El Salvador’s economy was predominantly agricultural until industry rapidly expanded in the 1960s and ’70s. Despite its traditional concentration on agriculture, the country is not self-sufficient and must import food. At the root of this problem is the disproportionate distribution of land, which favors commercial crops and leaves many peasants landless and unable to grow subsistence crops.

El Salvador’s civil war destroyed the country’s economy and infrastructure. It was not until after the signing of the peace accords in 1992 that El Salvador’s economy began to recover from the effects of war.

By the mid-1990s El Salvador had expanded its service industry, and in the early 2000s it increased its amount of agricultural exports and number of reconstruction projects. In 2004 El Salvador signed a free-trade agreement with the United States that further boosted its export income.

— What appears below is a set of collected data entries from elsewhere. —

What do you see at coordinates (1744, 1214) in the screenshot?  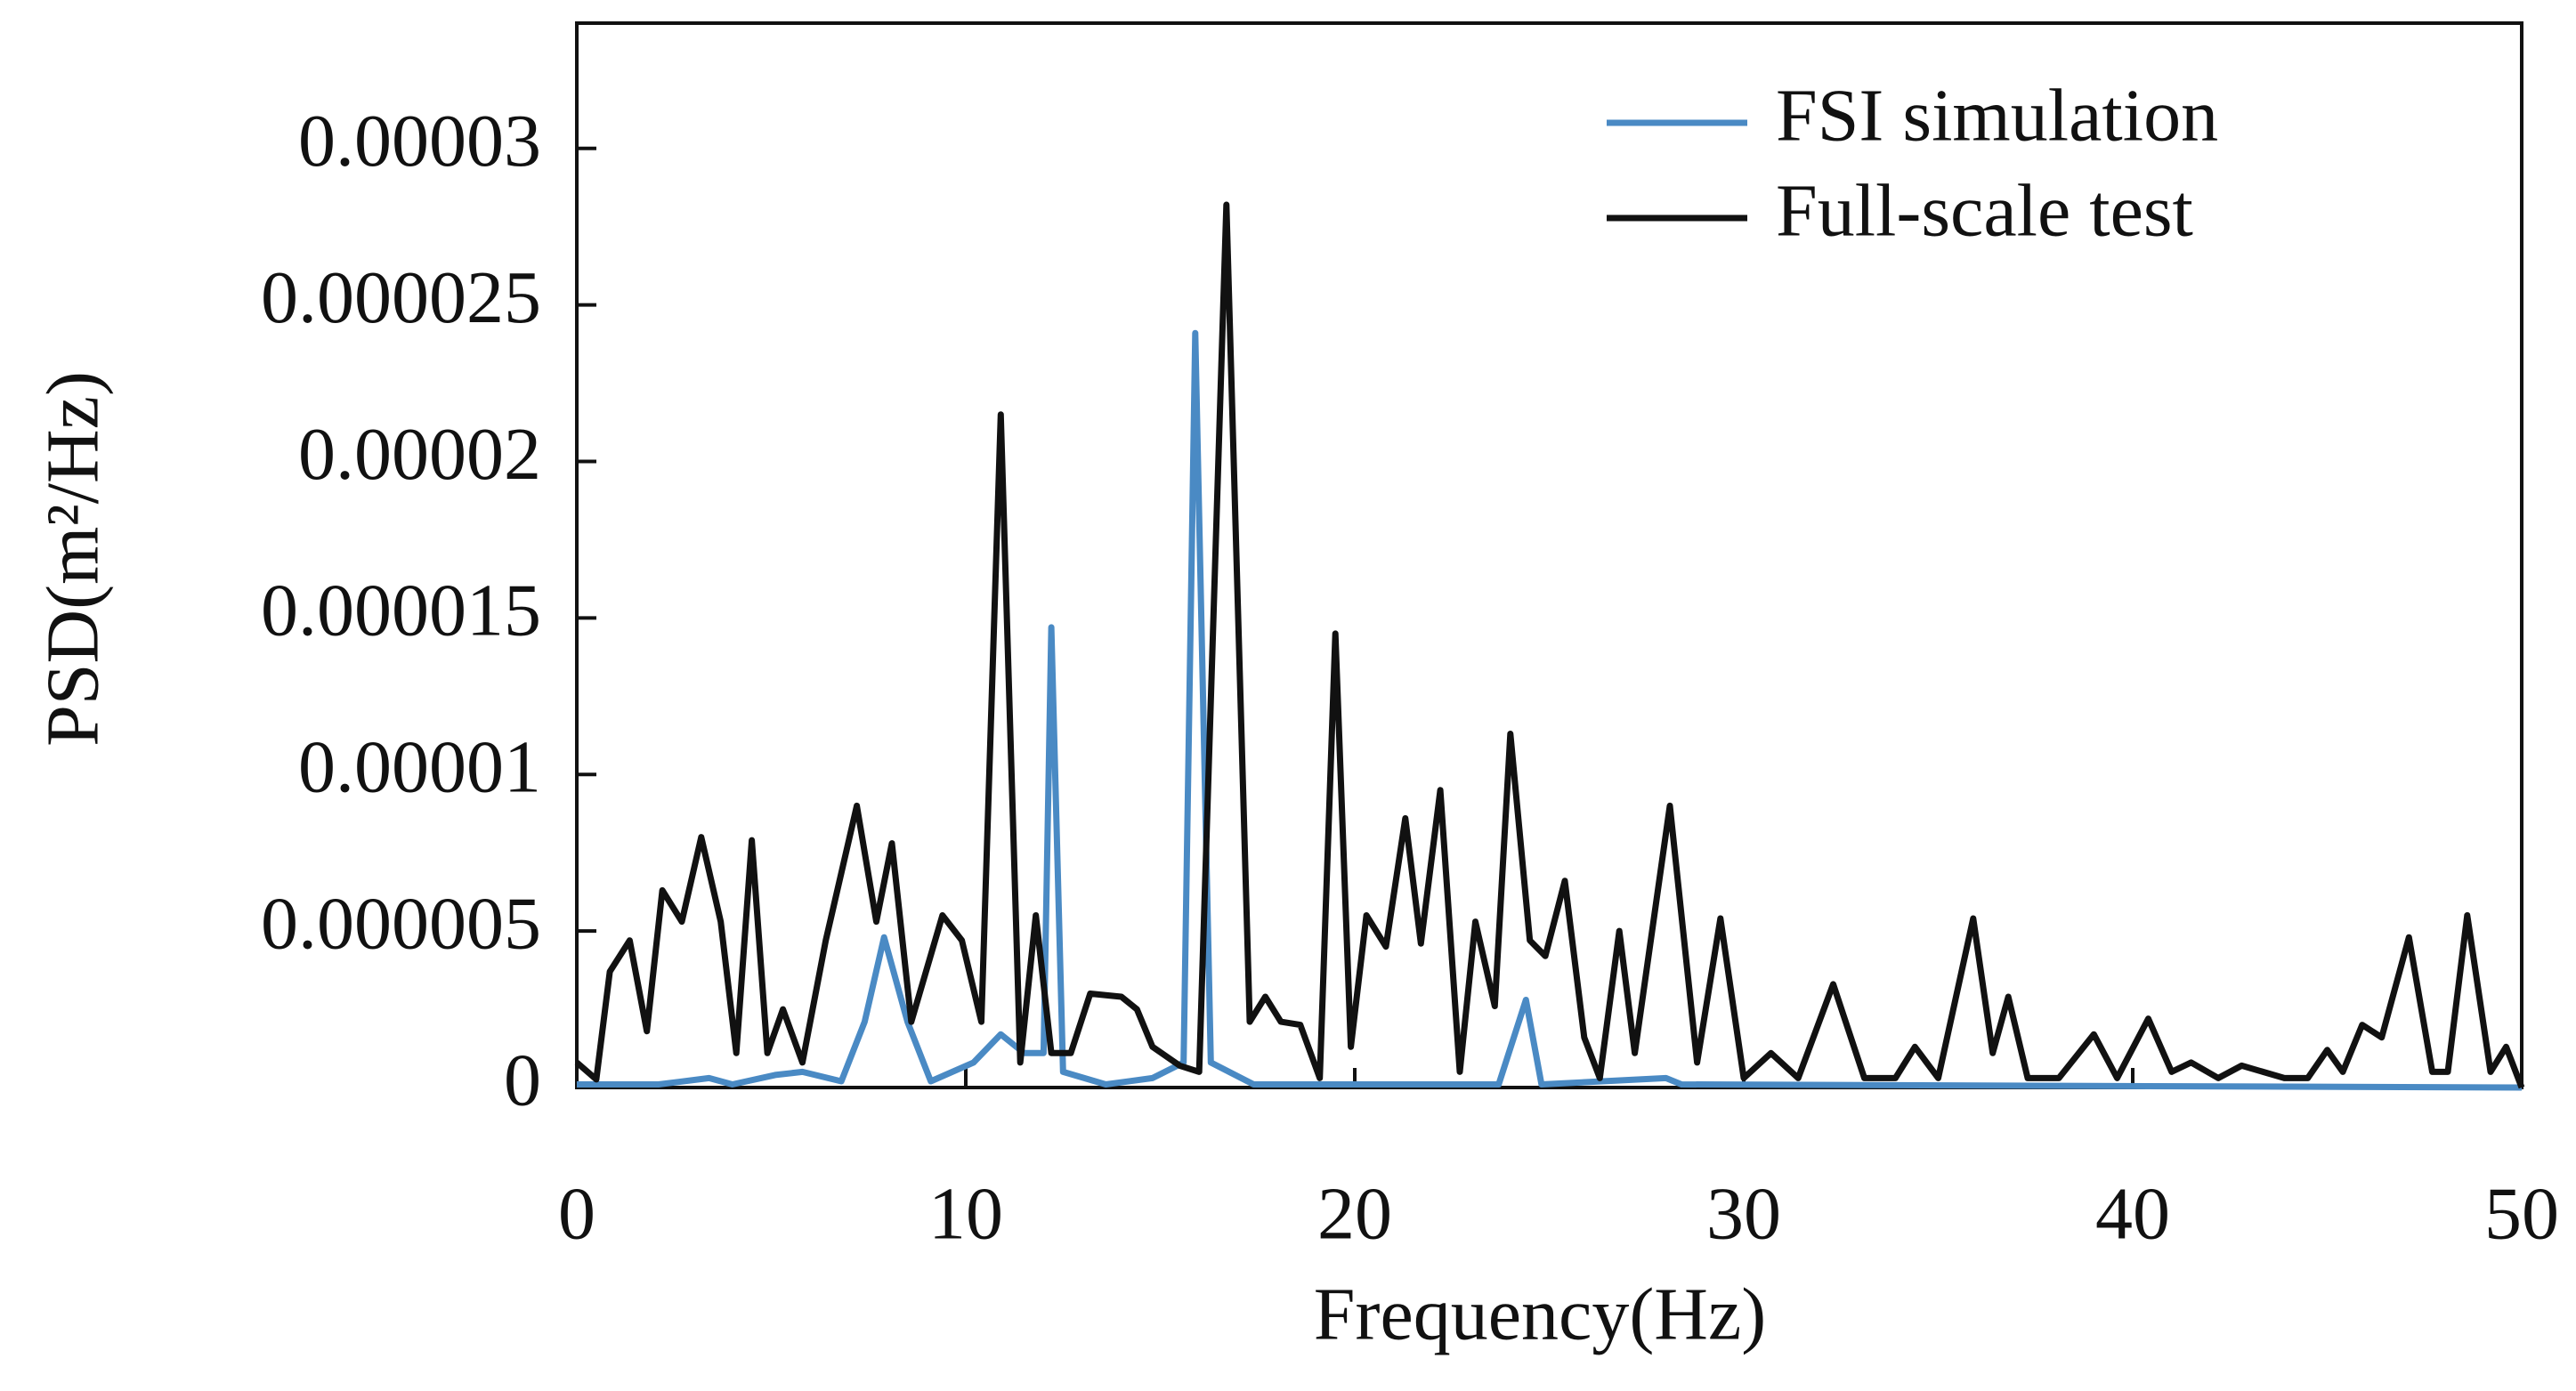 I see `x-tick-label: 30` at bounding box center [1744, 1214].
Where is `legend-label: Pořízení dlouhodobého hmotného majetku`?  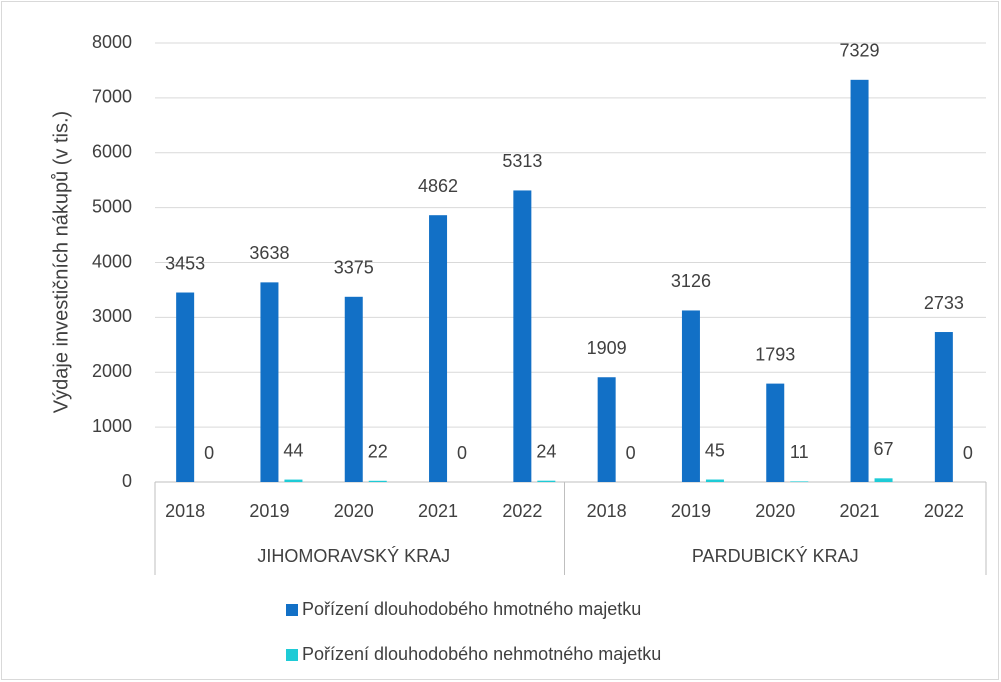 legend-label: Pořízení dlouhodobého hmotného majetku is located at coordinates (472, 609).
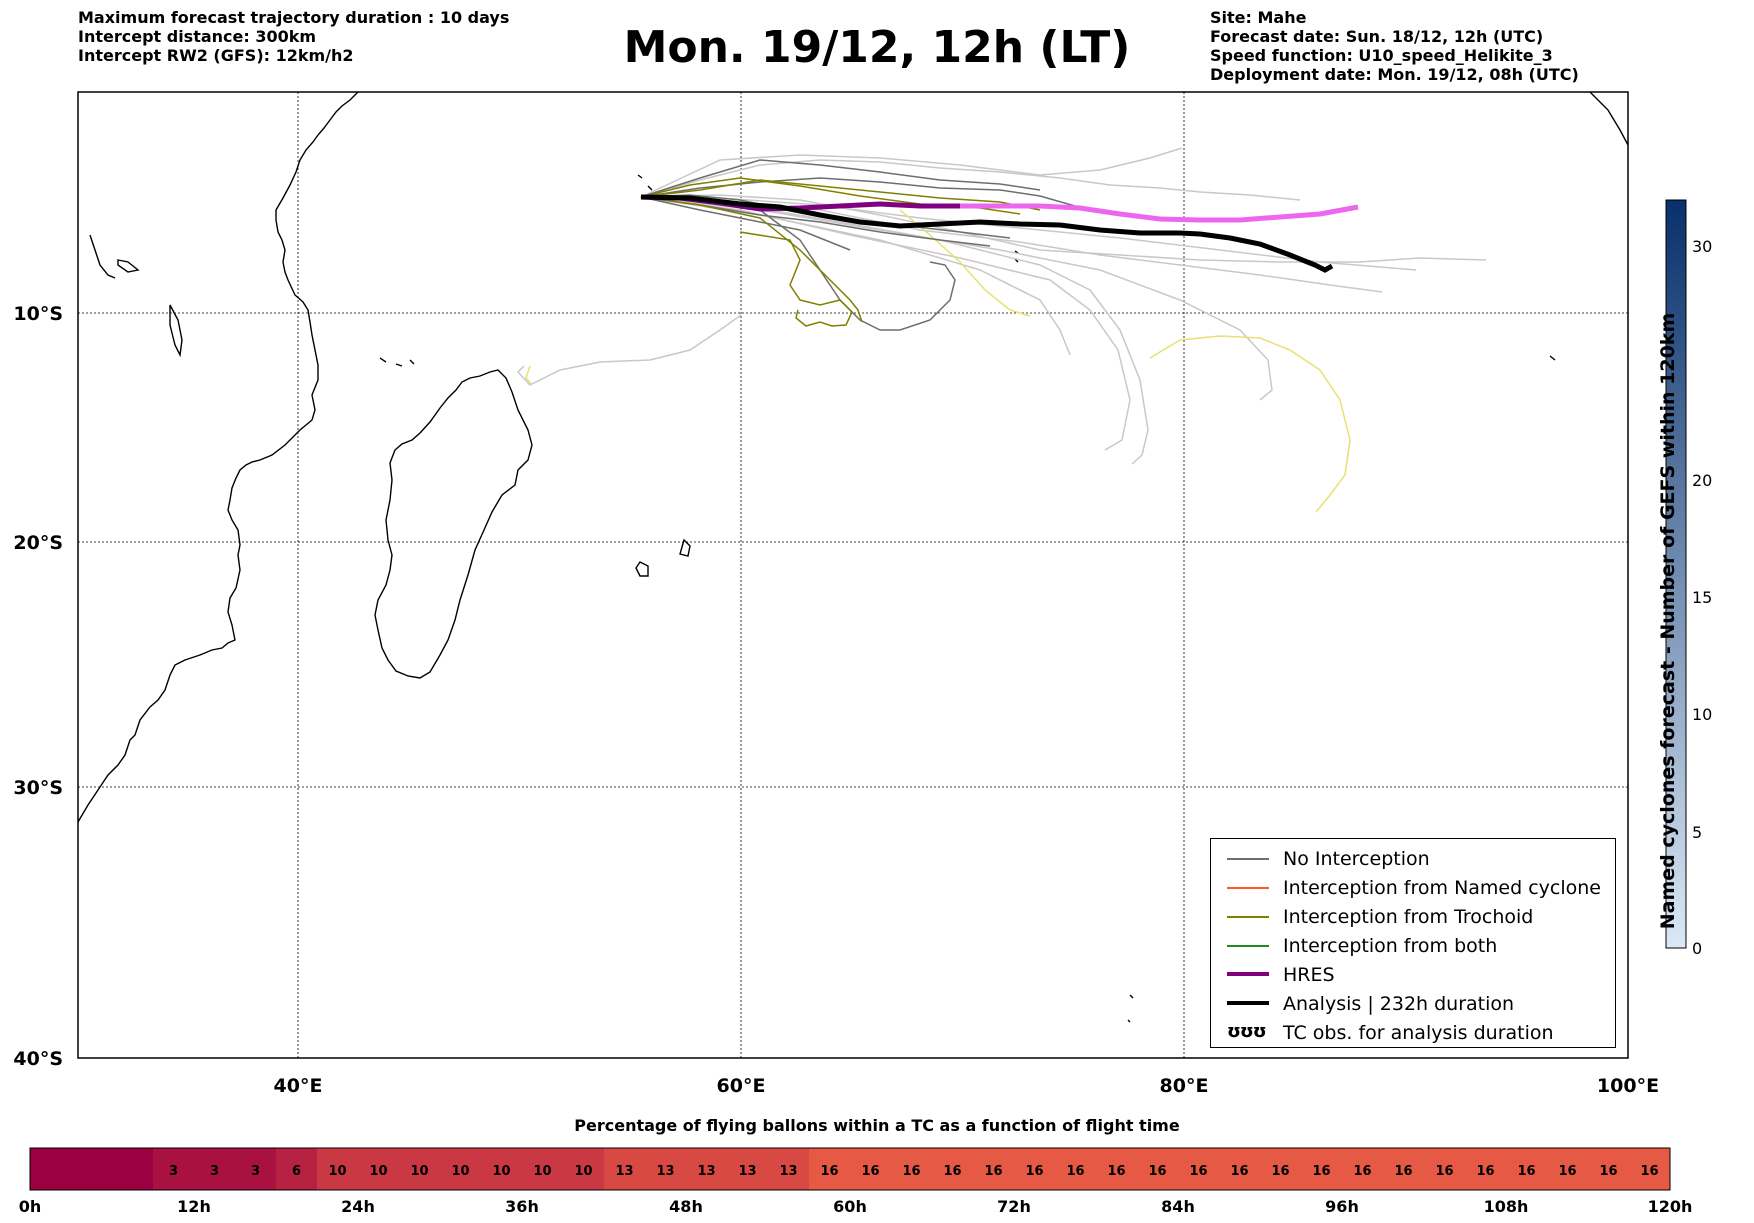 This screenshot has width=1754, height=1223. I want to click on hres-trajectory-end, so click(1160, 213).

However, in the late 1990s, these accomplishments had been offset by high oil prices, natural disasters, and a decline in the number of manufacturing plants. These factors prevented El Salvador from paying off its external debt, and the country continues to rely partly on foreign aid.

Volcano in El Salvador

Natural Disasters

Besides a civil war of ten years, El Salvador has had more than its share of natural disasters too. El Salvador lies along the Pacific Ring of Fire, and is thus subject to significant tectonic activity, including frequent earthquakes and volcanic activity.

In Jan. and Feb. 2001, major earthquakes struck El Salvador killing 1,200 people and leaving a million homeless. This damaged about 20% of the nation’s housing. El Salvador’s position on the Pacific Ocean also makes it subject to severe weather conditions. This includes heavy rainstorms and severe droughts, both of which may be made more extreme by the El Niño and La Niña effects.

In 1998, Hurricane Mitch devastated the country, leaving 200 dead and over 30,000 homeless. In the summer of 2001, a severe drought destroyed 80% of the country’s crops, causing famine in the countryside. On October 4, 2005, severe rains resulted in dangerous flooding and landslides, which caused a minimum of fifty deaths.